Instructions to follow: All entries below are to be duplicated verbatim.
━━━ Dataset records ━━━
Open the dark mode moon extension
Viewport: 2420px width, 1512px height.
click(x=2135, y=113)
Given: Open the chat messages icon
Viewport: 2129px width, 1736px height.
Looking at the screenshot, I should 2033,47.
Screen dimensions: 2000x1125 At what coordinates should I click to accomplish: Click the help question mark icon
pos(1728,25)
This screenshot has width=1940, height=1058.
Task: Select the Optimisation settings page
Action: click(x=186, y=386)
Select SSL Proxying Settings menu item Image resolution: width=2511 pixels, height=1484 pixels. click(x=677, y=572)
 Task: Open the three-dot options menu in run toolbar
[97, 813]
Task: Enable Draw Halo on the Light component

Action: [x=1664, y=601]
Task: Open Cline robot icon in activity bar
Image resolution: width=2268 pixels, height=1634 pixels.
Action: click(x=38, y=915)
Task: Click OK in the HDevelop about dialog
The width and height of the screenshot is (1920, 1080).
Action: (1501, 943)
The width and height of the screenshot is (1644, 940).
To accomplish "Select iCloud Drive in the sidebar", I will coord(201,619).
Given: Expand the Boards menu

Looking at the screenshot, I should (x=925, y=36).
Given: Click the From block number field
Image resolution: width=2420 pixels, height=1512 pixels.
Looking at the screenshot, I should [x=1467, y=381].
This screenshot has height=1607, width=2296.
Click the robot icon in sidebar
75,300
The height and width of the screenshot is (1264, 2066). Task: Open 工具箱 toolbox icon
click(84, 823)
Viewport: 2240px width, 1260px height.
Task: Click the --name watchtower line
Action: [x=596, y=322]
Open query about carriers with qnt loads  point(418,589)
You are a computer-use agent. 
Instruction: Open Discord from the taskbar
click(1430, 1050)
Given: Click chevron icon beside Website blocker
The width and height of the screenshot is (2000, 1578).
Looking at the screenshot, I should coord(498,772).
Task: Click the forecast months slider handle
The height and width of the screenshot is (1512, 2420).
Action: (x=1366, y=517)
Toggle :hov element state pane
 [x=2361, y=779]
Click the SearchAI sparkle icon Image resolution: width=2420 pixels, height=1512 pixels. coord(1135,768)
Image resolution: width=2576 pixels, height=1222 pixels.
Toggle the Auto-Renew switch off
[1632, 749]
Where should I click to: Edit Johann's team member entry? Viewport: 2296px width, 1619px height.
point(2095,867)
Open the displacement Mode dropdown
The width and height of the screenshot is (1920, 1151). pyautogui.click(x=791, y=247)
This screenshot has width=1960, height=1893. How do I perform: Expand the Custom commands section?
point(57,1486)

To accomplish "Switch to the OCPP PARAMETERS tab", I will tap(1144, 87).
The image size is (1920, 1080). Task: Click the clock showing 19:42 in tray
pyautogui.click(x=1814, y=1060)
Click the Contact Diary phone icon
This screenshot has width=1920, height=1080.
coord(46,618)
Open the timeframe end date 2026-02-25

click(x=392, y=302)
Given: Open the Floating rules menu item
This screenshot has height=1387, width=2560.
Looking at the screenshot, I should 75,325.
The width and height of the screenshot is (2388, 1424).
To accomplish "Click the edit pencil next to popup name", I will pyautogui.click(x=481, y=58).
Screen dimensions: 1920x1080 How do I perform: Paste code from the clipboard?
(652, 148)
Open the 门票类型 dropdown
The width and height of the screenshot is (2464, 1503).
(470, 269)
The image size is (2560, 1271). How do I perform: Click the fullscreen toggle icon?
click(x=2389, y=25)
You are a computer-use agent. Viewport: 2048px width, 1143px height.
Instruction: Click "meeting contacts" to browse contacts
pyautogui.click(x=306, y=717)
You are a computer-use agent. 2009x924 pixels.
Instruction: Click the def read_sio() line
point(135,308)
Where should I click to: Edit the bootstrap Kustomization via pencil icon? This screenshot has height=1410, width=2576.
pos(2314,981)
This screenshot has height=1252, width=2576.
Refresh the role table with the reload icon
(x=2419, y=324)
━━━
Result for this exercise:
Open the dark mode moon extension
Viewport: 2420px width, 1512px height.
click(x=2135, y=113)
Given: Open the chat messages icon
Viewport: 2129px width, 1736px height.
Looking at the screenshot, I should 2033,47.
Screen dimensions: 2000x1125 At what coordinates should I click to accomplish: Click the help question mark icon
pos(1728,25)
This screenshot has width=1940, height=1058.
Task: Select the Optimisation settings page
Action: click(x=186, y=386)
Select SSL Proxying Settings menu item Image resolution: width=2511 pixels, height=1484 pixels. click(x=677, y=572)
 Task: Open the three-dot options menu in run toolbar
[97, 813]
Task: Enable Draw Halo on the Light component

Action: [x=1664, y=601]
Task: Open Cline robot icon in activity bar
Image resolution: width=2268 pixels, height=1634 pixels.
Action: click(x=38, y=915)
Task: Click OK in the HDevelop about dialog
The width and height of the screenshot is (1920, 1080).
Action: (1501, 943)
The width and height of the screenshot is (1644, 940).
To accomplish "Select iCloud Drive in the sidebar", I will coord(201,619).
Given: Expand the Boards menu

Looking at the screenshot, I should (x=925, y=36).
Given: Click the From block number field
Image resolution: width=2420 pixels, height=1512 pixels.
Looking at the screenshot, I should [x=1467, y=381].
This screenshot has height=1607, width=2296.
Click the robot icon in sidebar
75,300
The height and width of the screenshot is (1264, 2066). Task: Open 工具箱 toolbox icon
click(84, 823)
Viewport: 2240px width, 1260px height.
Task: Click the --name watchtower line
Action: [x=596, y=322]
Open query about carriers with qnt loads  point(418,589)
You are a computer-use agent. 
Instruction: Open Discord from the taskbar
click(1430, 1050)
Given: Click chevron icon beside Website blocker
The width and height of the screenshot is (2000, 1578).
Looking at the screenshot, I should coord(498,772).
Task: Click the forecast months slider handle
The height and width of the screenshot is (1512, 2420).
Action: (x=1366, y=517)
Toggle :hov element state pane
 [x=2361, y=779]
Click the SearchAI sparkle icon Image resolution: width=2420 pixels, height=1512 pixels. coord(1135,768)
Image resolution: width=2576 pixels, height=1222 pixels.
Toggle the Auto-Renew switch off
[1632, 749]
Where should I click to: Edit Johann's team member entry? Viewport: 2296px width, 1619px height.
point(2095,867)
Open the displacement Mode dropdown
The width and height of the screenshot is (1920, 1151). pyautogui.click(x=791, y=247)
This screenshot has width=1960, height=1893. How do I perform: Expand the Custom commands section?
point(57,1486)

To accomplish "Switch to the OCPP PARAMETERS tab", I will tap(1144, 87).
The image size is (1920, 1080). Task: Click the clock showing 19:42 in tray
pyautogui.click(x=1814, y=1060)
Click the Contact Diary phone icon
This screenshot has width=1920, height=1080.
coord(46,618)
Open the timeframe end date 2026-02-25

click(x=392, y=302)
Given: Open the Floating rules menu item
This screenshot has height=1387, width=2560.
Looking at the screenshot, I should 75,325.
The width and height of the screenshot is (2388, 1424).
To accomplish "Click the edit pencil next to popup name", I will pyautogui.click(x=481, y=58).
Screen dimensions: 1920x1080 How do I perform: Paste code from the clipboard?
(652, 148)
Open the 门票类型 dropdown
The width and height of the screenshot is (2464, 1503).
(470, 269)
The image size is (2560, 1271). How do I perform: Click the fullscreen toggle icon?
click(x=2389, y=25)
You are a computer-use agent. Viewport: 2048px width, 1143px height.
Instruction: Click "meeting contacts" to browse contacts
pyautogui.click(x=306, y=717)
You are a computer-use agent. 2009x924 pixels.
Instruction: Click the def read_sio() line
point(135,308)
Where should I click to: Edit the bootstrap Kustomization via pencil icon? This screenshot has height=1410, width=2576.
pos(2314,981)
This screenshot has height=1252, width=2576.
Refresh the role table with the reload icon
(x=2419, y=324)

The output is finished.